6.115           The plight of many older carers is particularly distressing as they struggle to find adequate support for those for whom they are caring. Many, who have often spent decades caring for sons and daughters with disabilities, are worried about the lack of alternative long-term care for their adult children.[110] A submission from a carer, drawing on her own experience, questioned the preparedness of governments to deal with the ageing profile of carers:

The government has no idea what is going to hit it in the next decade. There is an epidemic of children like Nicholas who survived a traumatic birth and multiple disabilities and will be becoming adults without a future. Who will look after him when we cannot? In the past such children would not have survived. Why did the doctors save him when the services that he will desperately need in the future are not there? ... I would like an answer to this question in particular.[111]

6.116           The lack of appropriate, alternative accommodation and care options for care receivers is one of the most pressing concerns for carers.[112] It leaves carers with little or no choice but to continue caring, often well past retirement age as explained below:

The one measure that must be put in place with urgency is the measure that will eventually see us relieved of our caring role. The best support that a carer can have is to know that theirs is a finite tour of duty and that one day in the future they will no longer be required to care. This is because a strategy has been mapped and is being implemented to ensure that adults with a dependent disability, who are citizens with equal rights in this great and wealthy nation of ours, will be taken care of by the community. They will be taken care of, not when their parents have died or are about to do so, but when their parents have reached retirement age. It seems to me to be totally inequitable that those parents who have had the most difficult experience of parenthood are the same ones who may never have a retirement. Lifelong carers such as myself are desperate to see progress in the provision of supported accommodation, but we see only rhetoric, debate and promises.[113]

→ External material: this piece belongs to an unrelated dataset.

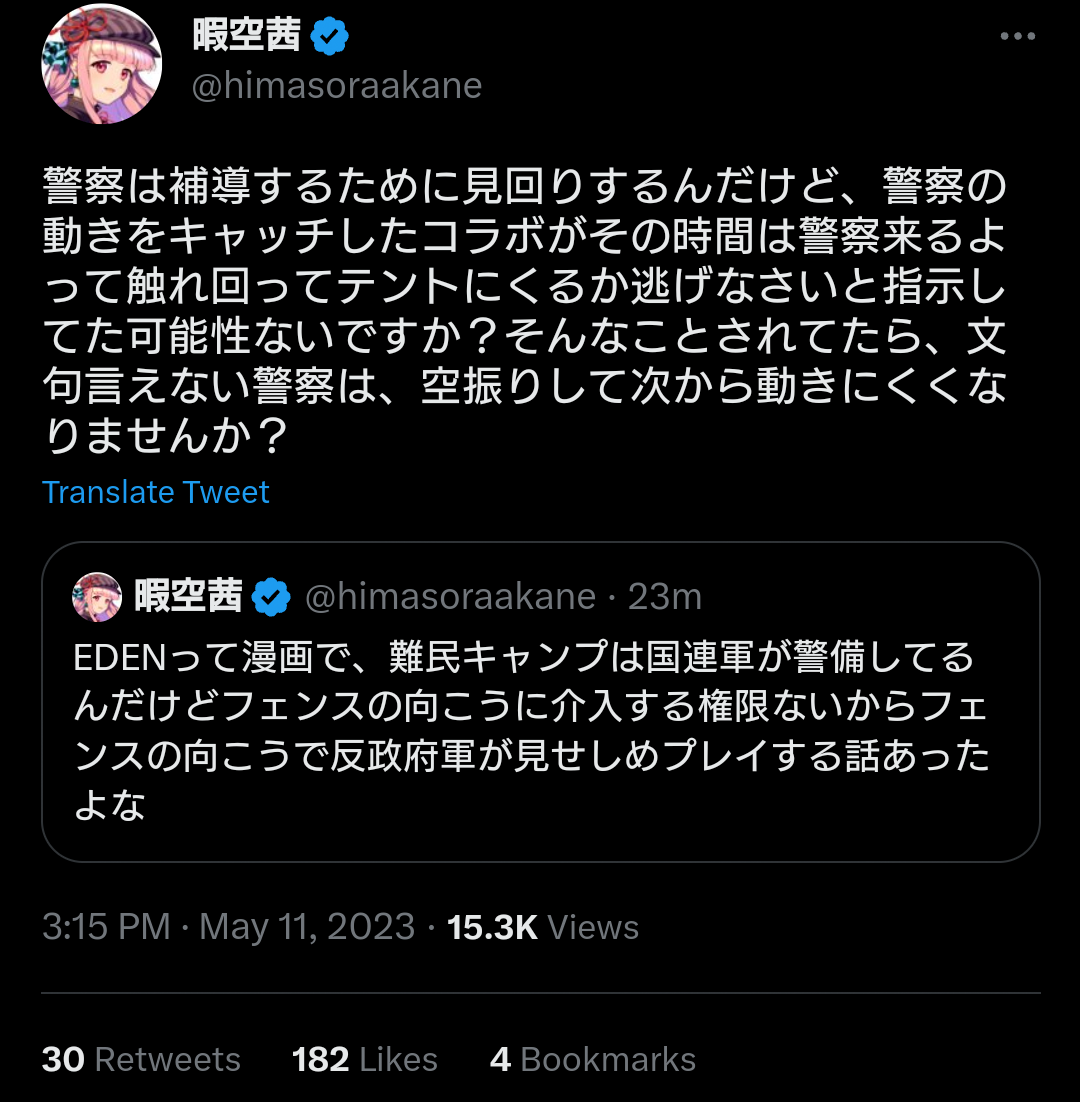
Task: Click the verified badge beside main author name
Action: click(x=329, y=37)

6.117           It is clearly undesirable to have carers forced to continue in their role because there is no other option. In desperation, carers may resort to refusing to collect care receivers from short term residential respite care, which is distressing and undignified for all:

The truth is that most families with adult sons and daughters who want to transition out of the care role have just one option. That is to force governments hand by relinquishing the cared for person into respite care services so that government will make a place available within the supported accommodation program.[114]

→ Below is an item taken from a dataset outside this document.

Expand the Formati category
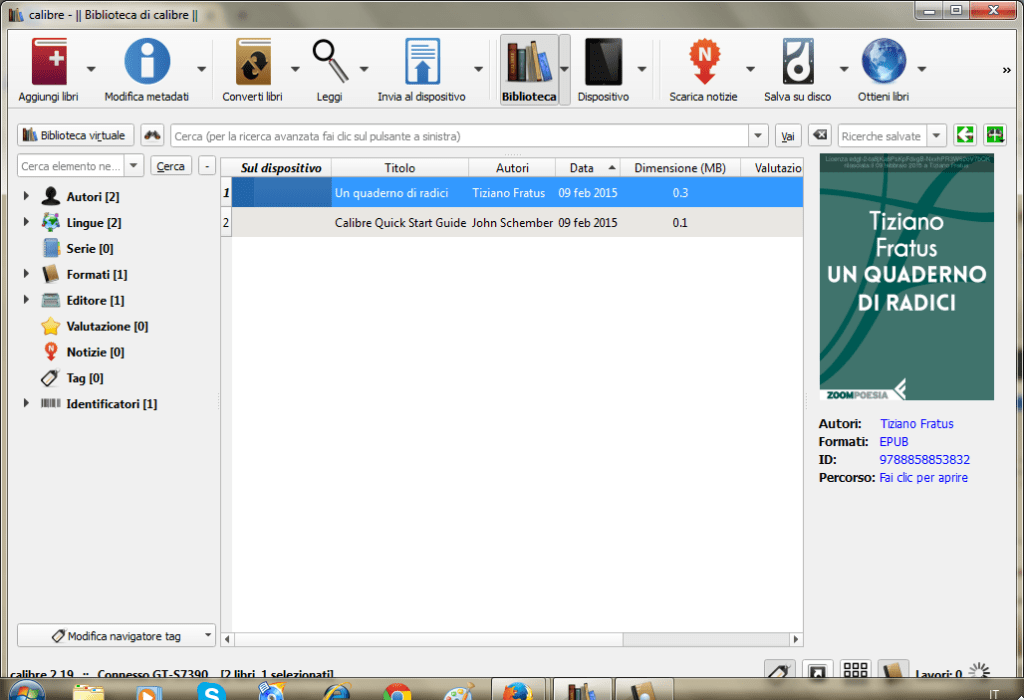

6.118           At the other end of the age scale, carers are also burdened and worried by the lack of early intervention services for young children with disability as Ms Faye Galbraith, a mother of two sons, both with ‘a severe, complex disability’, raised:

I have often said that the most difficult aspect of having children with a disability is not so much having a child with a disability as such but having to fight to the point of exhaustion and despair for services and supports which should be freely offered by Government to parents and carers in our situation. I have heard many people say this. By no means is life easy but it is made a whole lot harder by bureaucratic red tape and the simple absence of funding in the area of disability.[115]

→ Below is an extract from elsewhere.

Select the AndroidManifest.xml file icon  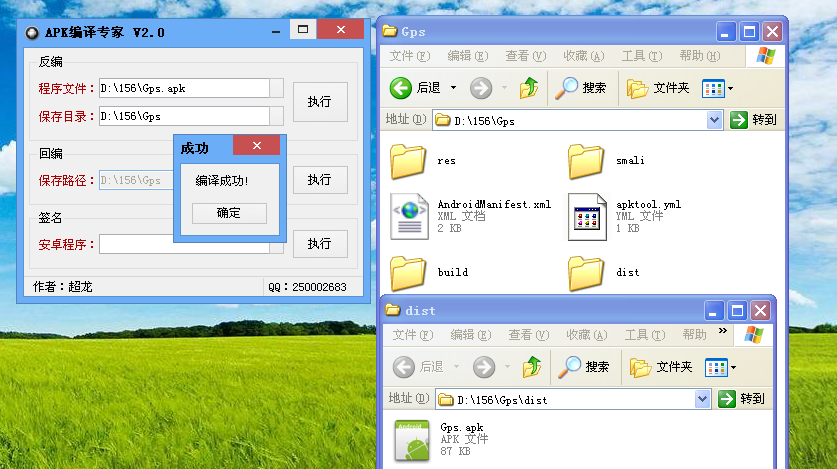point(409,216)
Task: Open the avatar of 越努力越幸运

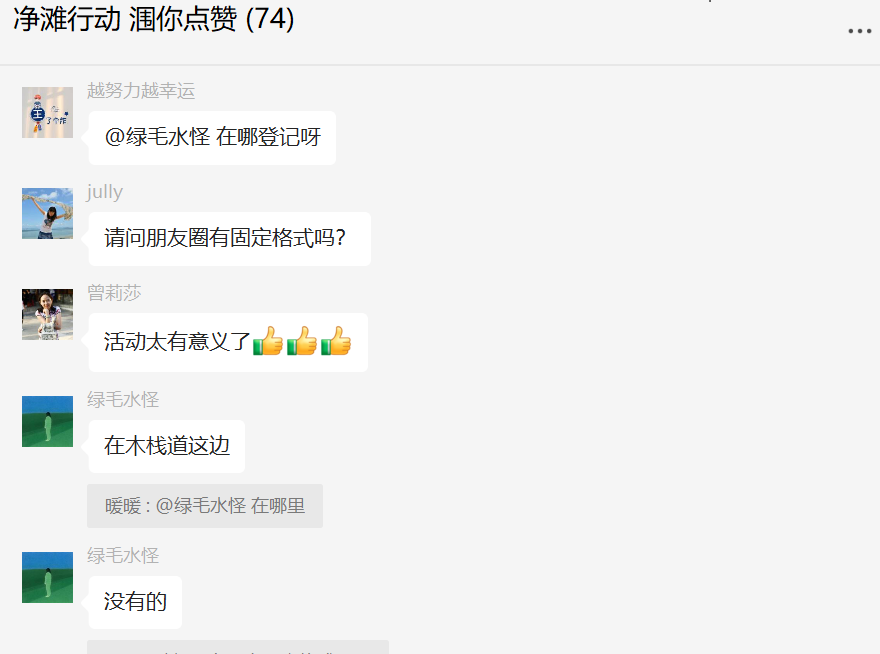Action: click(47, 112)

6.119           In Hobart, Ms Sue Hodgson told the Committee that the current expectation that carers will care until they die or until they become incapacitated themselves, should be replaced with an expectation, supported by policies and services and that people with a disability will be able to live separately from their families once they reach adulthood.[116] The Committee can only concur.

6.120           Members were reminded again and again during the Inquiry that the needs of carers and those they care for are inextricably bound. In a more practical sense, the levels of support for carers are directly affected by the levels of support for care receivers and vice versa. While the Committee makes recommendations in this report to improve the lives of carers, the need to improve support for care receivers is just as pressing.